Maka beliau memilih lebih banyak melakukan lobi-lobi politik di luar gedung
wakil rakyat tersebut. Lobi politiknya yang silent operation itu secara langsung atau tidak langsung, telah
memunculkan terbitnya bintang Mega dalam dunia politik. Ia menjadi Ketua Umum
Partai DPP PDI sejak tahun 1993 hingga partai tersebut berubah menjadi Partai
Demokrasi Indonesia Perjuangan (PDI-P) yang berhasil melambungkan namanya
hingga ia terpilih sebagai Presiden perempuan pertama, masa jabatan 23 Juli
2001 hingga 20 Oktober 2004 menggantikan KH. Abdurrahman Wahid (Gusdur) dengan
membentuk kabinet Gotong Royong.
Proses
naiknya Mega ini merupakan cerita menarik pula. Ketika itu, Konggres PDI di
Medan berakhir tanpa menghasilkan keputusan apa-apa. Pemerintah mendukung Budi
Hardjono menggantikan Soerjadi. Lantas, dilanjutkan dengan menyelenggarakan
Kongres Luar Biasa di Surabaya. Pada kongres ini, nama Mega muncul dan secara
telak mengungguli Budi Hardjono, kandidat yang didukung oleh pemerintah itu.

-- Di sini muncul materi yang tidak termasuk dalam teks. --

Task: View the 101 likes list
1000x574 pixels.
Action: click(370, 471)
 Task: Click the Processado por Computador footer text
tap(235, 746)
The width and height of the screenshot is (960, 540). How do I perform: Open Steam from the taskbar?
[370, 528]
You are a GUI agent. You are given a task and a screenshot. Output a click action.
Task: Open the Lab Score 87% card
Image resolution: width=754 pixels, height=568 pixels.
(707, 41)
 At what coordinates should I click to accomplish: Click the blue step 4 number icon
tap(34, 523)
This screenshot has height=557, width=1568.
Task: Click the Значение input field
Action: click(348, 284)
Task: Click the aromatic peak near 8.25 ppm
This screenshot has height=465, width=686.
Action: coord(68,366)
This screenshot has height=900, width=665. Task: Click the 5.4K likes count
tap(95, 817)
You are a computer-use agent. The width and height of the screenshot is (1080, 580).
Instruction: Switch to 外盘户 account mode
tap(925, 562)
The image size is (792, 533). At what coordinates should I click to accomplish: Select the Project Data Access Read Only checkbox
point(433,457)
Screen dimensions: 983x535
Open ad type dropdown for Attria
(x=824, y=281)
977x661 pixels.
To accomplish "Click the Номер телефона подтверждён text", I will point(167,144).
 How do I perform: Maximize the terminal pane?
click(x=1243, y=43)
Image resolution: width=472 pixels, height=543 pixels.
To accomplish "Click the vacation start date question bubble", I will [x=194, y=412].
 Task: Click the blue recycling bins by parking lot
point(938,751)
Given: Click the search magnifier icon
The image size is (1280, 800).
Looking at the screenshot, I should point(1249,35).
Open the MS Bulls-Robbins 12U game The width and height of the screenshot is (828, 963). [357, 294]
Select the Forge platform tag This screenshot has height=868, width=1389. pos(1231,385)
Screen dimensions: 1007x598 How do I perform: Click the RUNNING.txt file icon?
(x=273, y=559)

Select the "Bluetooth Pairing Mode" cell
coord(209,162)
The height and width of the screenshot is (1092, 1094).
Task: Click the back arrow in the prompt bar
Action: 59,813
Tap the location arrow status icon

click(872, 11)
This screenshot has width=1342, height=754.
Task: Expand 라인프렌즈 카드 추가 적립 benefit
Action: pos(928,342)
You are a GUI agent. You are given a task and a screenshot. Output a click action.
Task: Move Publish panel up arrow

Mega terpilih sebagai Ketua Umum PDI. Kemudian status Mega sebagai Ketua Umum
PDI dikuatkan lagi oleh Musyawarah Nasional PDI di Jakarta. Namun pemerintah
menolak dan menganggapnya tidak sah. Karena itu, dalam perjalanan berikutnya,
pemerintah mendukung kekuatan mendongkel Mega sebagai Ketua Umum PDI. Fatimah
Ahmad cs, atas dukungan pemerintah, menyelenggarakan Kongres PDI di Medan pada
tahun 1996, untuk menaikkan kembali Soerjadi. Tetapi Mega tidak mudah
ditaklukkan. Karena Mega dengan tegas menyatakan tidak mengakui Kongres Medan.
Mega teguh menyatakan dirinya sebagai Ketua Umum PDI yang sah. Kantor DPP PDI
di Jalan Diponegoro, sebagai simbol keberadaan DPP yang sah, dikuasai oleh
pihak Mega. Para pendukung Mega tidak mau surut satu langkah pun. Mereka tetap
berusaha mempertahankan kantor itu.
Soerjadi
yang didukung pemerintah pun memberi ancaman akan merebut secara paksa kantor
DPP PDI itu. Ancaman itu kemudian menjadi kenyataan. Pagi, tanggal 27 Juli 1996
kelompok Soerjadi benar-benar merebut kantor DPP PDI dari pendukung Mega.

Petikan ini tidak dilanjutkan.